Immigration

Rapes, murders … and coronavirus: the dangers US asylum seekers in Mexico must face


Stuart isn’t leaving his house in Tijuana right now unless it’s absolutely necessary.

Like countless others across the world, the Guatemalan asylum seeker is wary of contracting the coronavirus. But he’s also worried about going outside after Mexican municipal police detained him illegally, then tortured and robbed him earlier this month, according to him and his attorney.

“I don’t want to be here, and I’m afraid to be here,” said Stuart, who asked to protect his identity by using a nickname.

Migrants in Mexico are staring down yet another existential threat to their health and safety in the shape of the coronavirus outbreak. Meanwhile, they’re stuck in cities where they can’t trust the authorities, and where their attorneys say they have, at best, limited access to health care.

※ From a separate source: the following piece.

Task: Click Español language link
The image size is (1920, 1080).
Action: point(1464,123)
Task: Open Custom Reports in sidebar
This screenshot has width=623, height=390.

Stuart is among the migrants who have been forced to wait in Mexico for months or even a year because of the Trump administration’s crackdown at the border. One policy, called “metering”, makes migrants join a line in Mexico for their chance to access the asylum process in the United States.

Another, the Migrant Protection Protocols (MPP), strands people at the southern border before and between their US immigration court hearings.

Through these changes to immigration norms, the Trump administration is sending migrants to a place that ranks first on “most dangerous cities in the world” lists, or a state under a “do not travel” advisory, instead of allowing them to at least temporarily come into the US.

In late-February, Human Rights First compiled more than a thousand publicly reported rapes, murders, kidnappings and other violent crimes against migrants returned to Mexico to await their court dates. Like in Stuart’s case, police were often the perpetrators.

“There are a lot of people who are sick in MPP, a lot of people who have kids or parents that have medical vulnerabilities already because they’ve been in Mexico, and homeless, and living in tent camps or crowded shelters for a really long time,” said Christina Brown, a Denver-based immigration attorney.

Yet even as the coronavirus spread across the US, migrants still amassed in large groups, were transported next to one another in vans and filed into US immigration courts, their attorneys said.

When Brown started experiencing the virus’ symptoms last week and tried to postpone her client’s court date so she wouldn’t potentially infect government workers and vulnerable migrants, it took multiple calls and an email from her or her paralegal just to get permission to file an emergency continuance over the web, instead of in-person.

A judge eventually granted her motion, but Brown balked at the fact that it was a matter of discretion.

In California, Robyn Barnard, a staff attorney with Human Rights First, asked her clients who came through the San Ysidro port of entry for their asylum hearing whether they were given additional screenings for health conditions or coronavirus symptoms. They told her they were asked by US officials for their names and if the women were pregnant or on their periods, but nothing more. The family packed into a court waiting room, where there weren’t even enough chairs for everyone to sit.

As immigration judges, government attorneys and immigration attorneys collectively sounded the alarm that continued operations at immigration courts could threaten public health, the Executive Office for Immigration Review (EOIR), which adjudicates immigration cases, slowly reacted.

But even after EOIR closed some courts and postponed hearings for immigrants not in government custody, the MPP hearings continued. Meanwhile, Kim Hunter, a border rights fellow for Project Corazon who until recently worked in Matamoros, saw only a handful of people wearing masks.

Not until Friday did MPP hearings cancel for the day, and confusion abounded as to when and how they’d get rescheduled. Migrants who showed up at ports of entry were turned away, attorneys said; some were told to return the following day so they could be assigned a court date. The change in policy coincided with the Trump administration’s announcement that it was closing the US-Mexico border to all non-essential travel.

Hunter listed off clients who are currently in Mexico and fit the profiles of coronavirus’ most at-risk victims – a girl with a life expectancy of 10, whose particular syndrome kills those affected when they breathe; a client with cardiomyopathy; a nearly 70-year-old living in a tent in one of the camps.

But it’s going to be difficult to get any of them into the US now, said Charlene D’Cruz, one of Hunter’s colleagues at Project Corazon. To even try, she thought she would have to somehow go to Mexico and risk the spread of disease. Even then, the likelihood her clients would actually be removed from MPP and allowed into the US was still low, in her view.

Erika Pinheiro, litigation director at Al Otro Lado, warned she fears that mass deaths will follow once the virus reaches the crowded spaces where migrants in Mexico find refuge. Already, attorneys said they constantly hear everyone staying in shelters and camps walking around with a cough, a testament to how quickly respiratory issues spread in such close quarters.

“Once it hits the camp, it will spread like wildfire,” Hunter said. “There’s no doubt in my mind.”